= WHAT IS REQUIRED =
Extract each line of the items below that contains the string "size", treating case as significant.

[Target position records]
# # #

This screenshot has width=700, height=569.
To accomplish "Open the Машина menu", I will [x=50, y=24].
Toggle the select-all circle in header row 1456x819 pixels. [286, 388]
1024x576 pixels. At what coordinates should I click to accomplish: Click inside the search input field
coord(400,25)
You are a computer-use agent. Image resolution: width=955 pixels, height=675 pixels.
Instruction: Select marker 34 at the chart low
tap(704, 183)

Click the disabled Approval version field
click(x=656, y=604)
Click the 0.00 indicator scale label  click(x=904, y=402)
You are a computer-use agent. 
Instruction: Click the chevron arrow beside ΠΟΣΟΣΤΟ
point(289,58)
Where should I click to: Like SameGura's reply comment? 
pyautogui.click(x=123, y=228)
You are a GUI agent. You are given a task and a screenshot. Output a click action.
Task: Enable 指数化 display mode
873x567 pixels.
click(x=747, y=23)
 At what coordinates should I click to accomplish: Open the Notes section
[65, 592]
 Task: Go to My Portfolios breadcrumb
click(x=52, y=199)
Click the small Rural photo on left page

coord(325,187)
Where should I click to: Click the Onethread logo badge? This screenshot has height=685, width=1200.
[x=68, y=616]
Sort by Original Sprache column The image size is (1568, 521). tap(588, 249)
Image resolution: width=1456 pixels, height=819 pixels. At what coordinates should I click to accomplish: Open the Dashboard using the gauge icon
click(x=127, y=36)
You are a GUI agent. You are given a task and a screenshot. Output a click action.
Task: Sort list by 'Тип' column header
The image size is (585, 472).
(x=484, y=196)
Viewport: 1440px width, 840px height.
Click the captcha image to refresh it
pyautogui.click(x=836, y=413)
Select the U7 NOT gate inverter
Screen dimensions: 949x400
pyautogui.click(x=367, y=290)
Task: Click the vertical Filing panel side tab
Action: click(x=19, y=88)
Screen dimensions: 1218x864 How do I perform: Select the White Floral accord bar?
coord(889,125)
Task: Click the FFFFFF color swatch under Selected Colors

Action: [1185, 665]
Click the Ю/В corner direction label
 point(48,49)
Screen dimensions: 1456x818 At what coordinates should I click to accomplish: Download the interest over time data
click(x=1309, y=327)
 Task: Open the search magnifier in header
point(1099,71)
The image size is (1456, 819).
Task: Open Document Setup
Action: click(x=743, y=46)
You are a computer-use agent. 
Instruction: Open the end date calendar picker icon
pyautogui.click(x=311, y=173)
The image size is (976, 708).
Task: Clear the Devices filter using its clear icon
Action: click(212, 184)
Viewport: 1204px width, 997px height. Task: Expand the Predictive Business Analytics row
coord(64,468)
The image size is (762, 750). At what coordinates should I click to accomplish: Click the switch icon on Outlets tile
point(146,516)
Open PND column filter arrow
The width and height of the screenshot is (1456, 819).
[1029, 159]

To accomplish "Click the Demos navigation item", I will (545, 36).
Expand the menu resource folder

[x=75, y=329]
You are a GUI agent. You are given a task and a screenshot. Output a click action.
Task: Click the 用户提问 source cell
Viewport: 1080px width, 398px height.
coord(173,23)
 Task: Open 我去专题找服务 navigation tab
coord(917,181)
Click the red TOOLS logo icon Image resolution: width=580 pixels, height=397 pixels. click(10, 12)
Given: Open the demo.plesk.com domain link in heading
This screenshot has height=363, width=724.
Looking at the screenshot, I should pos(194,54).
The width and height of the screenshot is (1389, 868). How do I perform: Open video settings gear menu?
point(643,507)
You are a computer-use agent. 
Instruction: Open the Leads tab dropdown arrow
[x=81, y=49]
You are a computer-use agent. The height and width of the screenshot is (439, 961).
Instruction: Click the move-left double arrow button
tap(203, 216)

# # #

= SOLUTION TO THIS PROBLEM =
Sort by Original Sprache column The image size is (1568, 521). tap(588, 249)
The image size is (585, 472).
The image size is (1456, 819).
The image size is (976, 708).
The image size is (762, 750). At what coordinates should I click to accomplish: Click the switch icon on Outlets tile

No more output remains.